Edward Said also refers to the media’s ability to control and filter information as an invisible screen, releasing what it wants people to know and blacking out what it does not want them to know. To accomplish his goal Said sets up a methodological argument within which he addresses three main concepts. First, that imperialism is not about a specific moment in history, but rather a continuing interdependent dialogue between subject peoples and the dominant hegemony of the empire. Secondly, through the production of popular western literature authors have maintained a sense of continued supremacy upon subject peoples. This theorization that postcolonial domination has been institutionalized within western literature is a reference to the idea of a continuing interchange of ideas between dominant culture and oppressed peoples. Lastly, Said’s comparison of colonialism to racism is integral to his argument about the continuation of oppression in a postcolonial environment. Throughout his analysis of culture, he focuses on the limitations of subjugated peoples within western culture and the reasons for their continued oppression. In Covering Islam (1997), Said postulates that, if knowledge is power, those who control the modern Western media (visual and print) are most powerful because they are able to determine what people like or dislike, what they wear and how they wear it, and what they should know and must not know about themselves. Said claims that untruth and falsehood about Islam and the Muslim world are consistently propagated in the media, in the name of objectivity, liberalism, freedom, democracy and ‘progress’
Conclusion
In this contemporary world, there is at least more than fifty percent intervention of the west towards the rest of the world.
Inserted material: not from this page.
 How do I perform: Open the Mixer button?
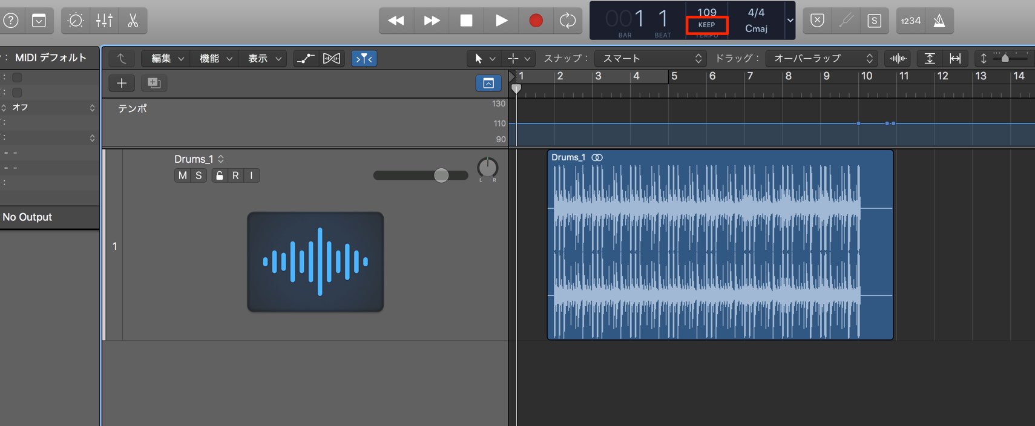click(104, 21)
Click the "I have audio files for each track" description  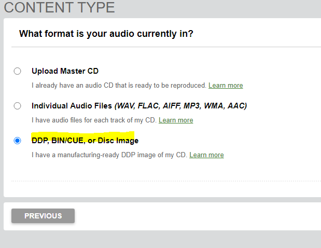coord(94,120)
Edward Said argues in Orientalism, his landmark 1978 study of the relationship between the production of knowledge and the exercise of imperial power, the attitudes and images created by this tradition compose a closely bound system of created knowledge, “of willed human work”, about the Eastern “other” which the imperial powers of Europe and North America have historically used to invite and justify political and economic intervention and imperialism. Critics who have studied Orientalism in Europe, especially in nineteenth-century literature, have pointed out that there is much that can be learned about the West’s image of itself through the way Western writers have depicted the Orient. The influential popular magazine, The National Geographic, established in 1988 used to represent a window on the world for millions of middle class Americans at a time when movies and televisions were either not yet invented or in their infancy. The plain picturesque coverage of the Middle-East, by this magazine, showed the Arabs as exotic Orientals Mass media and movie industry developed throughout the twentieth century to become the main spreader of information, images and attitudes about the region to the public at large. The Arab Muslim progressively became a figure in American popular culture. No one can deny that orientalism has made great contributions to the study of Arab culture and history, and to the religion of Islam. Orientalists were and still are standing as experts in Arab-Islamic culture. They accumulated very rich knowledge and experience in this field of inquiry. In fact they made tremendous contribution to research, translation, and ultimately to the preservation and indexing of Arab-Islamic heritage.